Here is a chart showing where our future budget money will be going:

https://mercatus.org/sites/default/files/imagecache/frontpage_panel_feature/entitlementsdebt450.png

The Heritage Foundation’s Romina Boccia sums up the need for entitlement reforms nicely:

Conservatives who seek to limit government spending should advocate for entitlement reform. Government continues to overreach and harm economic growth with unnecessary and inappropriate federal regulations enforced with discretionary spending. Undoubtedly, many domestic federal programs should be eliminated, consolidated, or privatized. However, an almost singular focus on reducing discretionary spending misses the proverbial forest for the trees. Congress should reform entitlement programs and cut non-defense discretionary spending.

Unfortunately, the CBO’s projections on these issues in the report may be too optimistic. For one, they assume Congress will stop doing the “doc fix” after March 31, 2015 (the Medicare trustees no longer make this assumption) — doing it, as expected, would “cost” $131 billion over ten years. More important, the Medicare projections still assume the more than $750 billion in savings over ten years (mostly from reductions in payments to doctors and hospitals) that both CBO and the Medicare trustees have said would demand unprecedented improvements in productivity. And while CBO has been predicting the economy will pick up for some time now, we’ve yet to see these improvements materialize.

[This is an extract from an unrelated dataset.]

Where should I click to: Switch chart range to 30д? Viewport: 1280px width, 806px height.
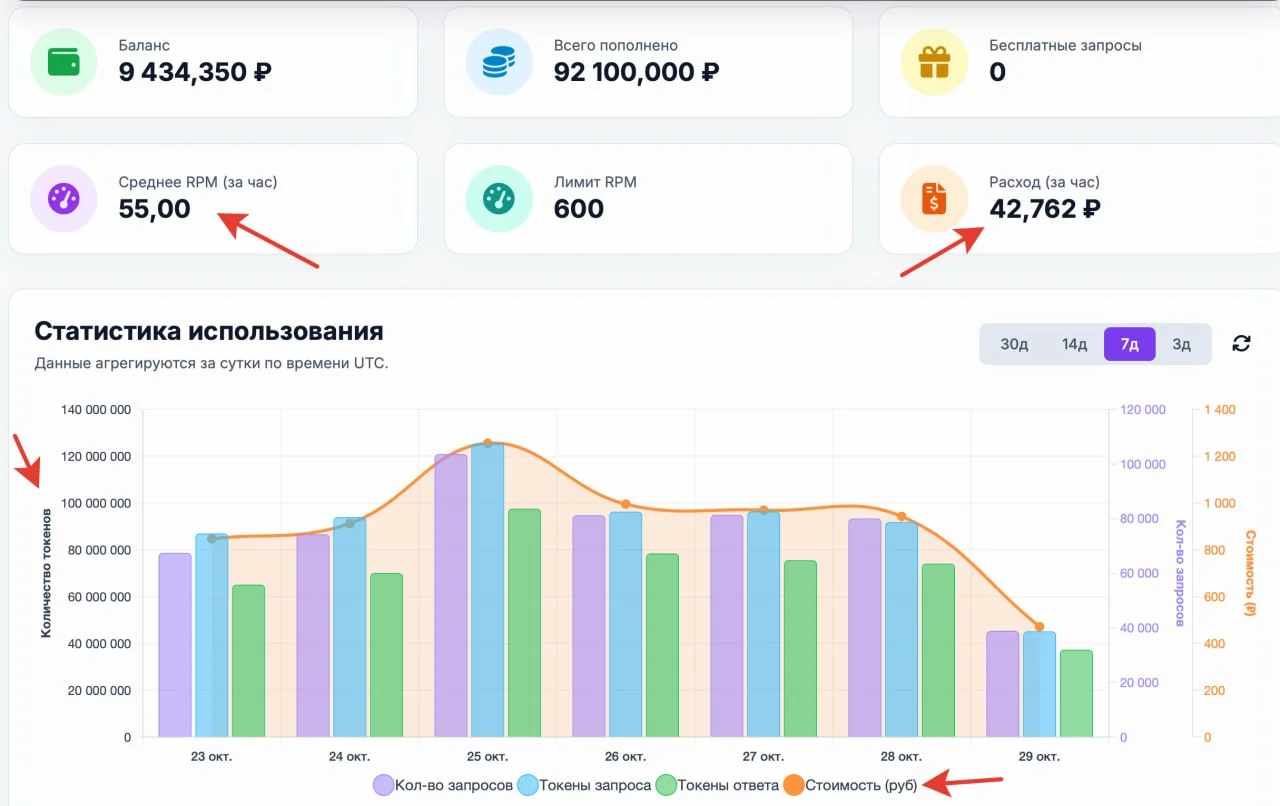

Why should we care about this? Because, as my colleague Jason Fichtner and I recently noted in a paper about America’s debt challenges, empirical studies of historical government debt levels suggests that high debt-to-GDP ratios are associated with lower levels of economic growth. We’re not talking about the problematic Reinhart and Rogoff paper:

There is ample academic evidence that higher debt levels slow economic growth. While there have been challenges to Harvard University economists Carmen Reinhart and Kenneth Rogoff’s landmark 2010 paper—which demonstrated that countries with debt-to-GDP ratios higher than 90 percent have notably lower economic growth—their essential finding of the adverse impact of high indebtedness on growth has been supported by studies from the European Central Bank, the International Monetary Fund, and the Bank for International Settlements, among othersResearch has also shown that high levels of debt inhibit economic competitiveness.

A high debt environment also limits the government’s ability to respond to adverse economic conditions. A 2008 study published by the European Central Bank found that when a country’s debt level is between 44 percent and 90 percent, the multiplier on economic activity is positive but likely below one. That is, the government spends a dollar but gets less than a dollar in growth. When debt passes 90 percent, fiscal multipliers go to zero; no growth emerges from the increased spending. In these situations, an increase in deficits today reduces private spending by increasing the magnitude of future fiscal adjustment costs.

If government mismanagement of public finances goes unchecked for too long, then at some point in the future Americans will face the dual burdens of high interest payments and economic stagnation.